Because the wood framing was necessarily larger than equivalent steel, the back end ended up a bit bulkier and the convertible fenders wouldn’t work. Instead, rear fenders and taillights from the 1941 Sedan Delivery were used. Sportsman seats were upholstered in genuine leather facings in tan or red, with French stitching. The front floor mats had color-keyed carpet inserts, and power windows were standard. Announced in September, the first Sportsman was completed in December 1945 and presented to actress Ella Raines at Christmas.
The Sportsman became part of the Ford Super Deluxe line; at $1,982, it was about $500 more expensive than a standard convertible. The Mercury Sportsman appeared in April 1946, selling for $2,209, about the same margin over a regular Mercury convertible.
This “Spring 1947” Sportsman, an example of the mid-year styling change on all Fords, was built that May. It was previously part of the renowned Nick Alexander woodie collection in California, unquestionably one of the finest woodie collections in the country, where it was treated to meticulous care and restoration work by Mr. Alexander’s specialized team. Following its acquisition by the Dingman Collection, the car was brought to The Woody Works, in Meredith, New Hampshire, to be restored with the intention of presenting the car precisely as it would have been the day it was completed and sold new.
All frame wood in the body was carefully removed, stripped, sanded, and repaired where necessary. Stains were bleached out and all components were sealed, varnished, and buffed. The panels were refinished, buffed, and the complete body was re-assembled. The result is awe-inspiring, the wood rightfully taking pride of place in the car’s image.

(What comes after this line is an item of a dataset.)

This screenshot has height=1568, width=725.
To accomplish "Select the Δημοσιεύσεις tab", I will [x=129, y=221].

The rest of the car serves as an apt backdrop. Its maroon paint shows no surface flaws and exhibits a deep shine. The body contours are excellent and the doors shut well, while the black canvas top is new and excellent. The running board rubber is new, all the brightwork is excellent, and the glass, all correct script panes, shows no flaws.
The seats are newly upholstered in red leather, of which the rear portion has a tan carpet floor mat; the front has black rubber mats with correct carpeted inserts, all of which look new. The dashboard has nicely restored maple wood grain. Instruments and the steering wheel are restored as well, and the top is lined with tan canvas. The correct glass rear window can be unsnapped and lowered for better ventilation. A radio and a working electric clock are fitted as well.

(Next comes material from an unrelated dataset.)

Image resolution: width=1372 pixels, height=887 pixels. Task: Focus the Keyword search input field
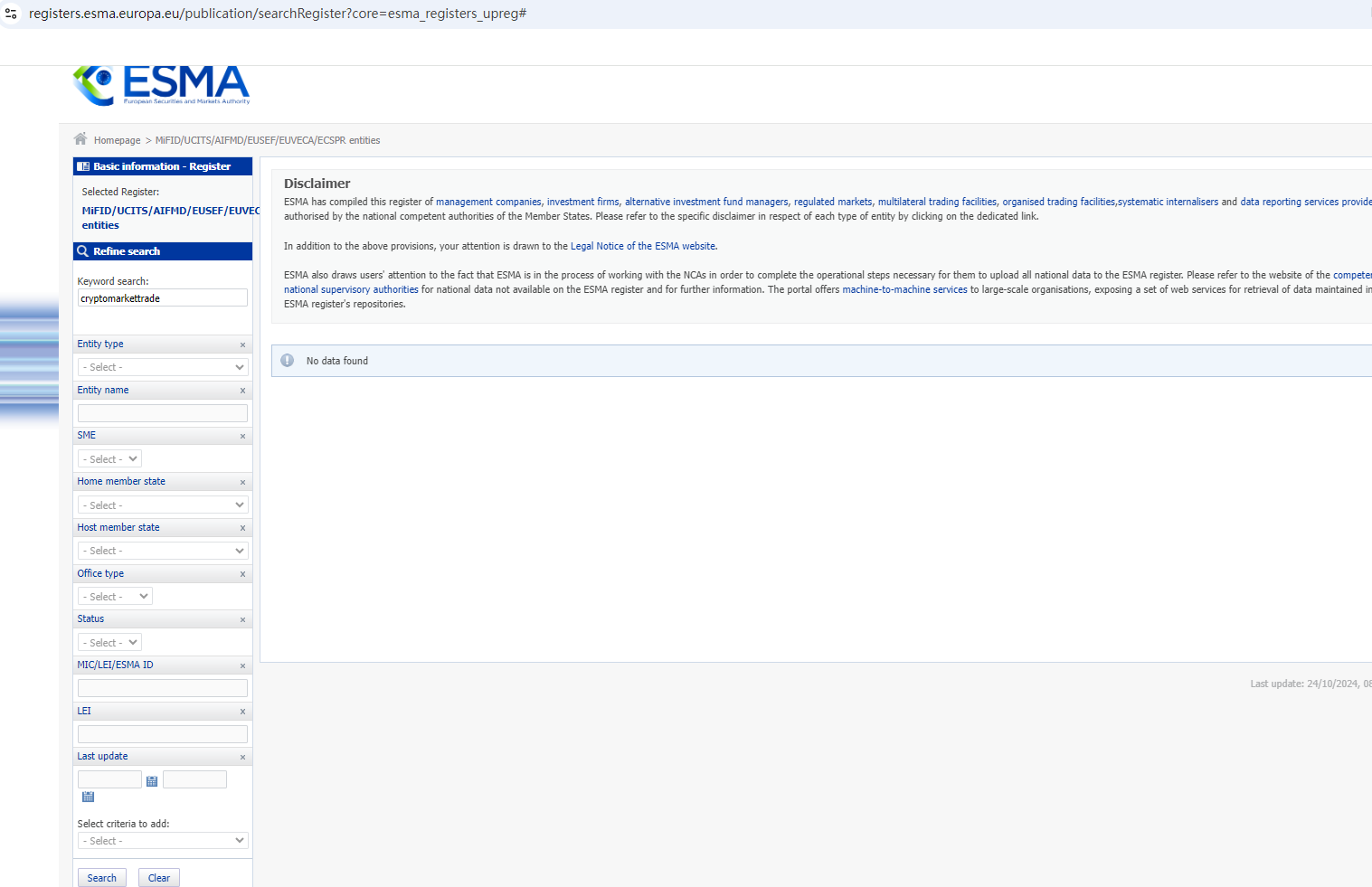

The luggage compartment is nicely detailed with grey cardboard liner and a black rubber floor mat. There is a top boot in the trunk, in a matching canvas bag. The compartment lid, sometimes troublesome on the Sportsman because of its weight, works well, since the folding supports are properly adjusted and easily hold it open.
The engine compartment and 59AB engine are clean and appropriately detailed. The chassis and underbody are painted gloss black and are clean and well detailed. The car rides on B.F. Goodrich 6.50x16 whitewall tires, and there is a matching spare in the trunk.
Previously owned by Claude Taylor of Asheville, North Carolina, it received AACA awards at the Southeastern Division National Meet in Huntsville, Alabama in 1980. While in the Alexander Collection it earned a coveted Dearborn Award from the Early Ford V-8 Club, judged at 988 points in 2004 at Hood River, Oregon.
It runs and drives well: its Columbia two-speed axle making highway travel effortless. A superb example of the second flight of 1947 Fords, it is the epitome of the legendary Ford Sportsman, presented in exceptional condition.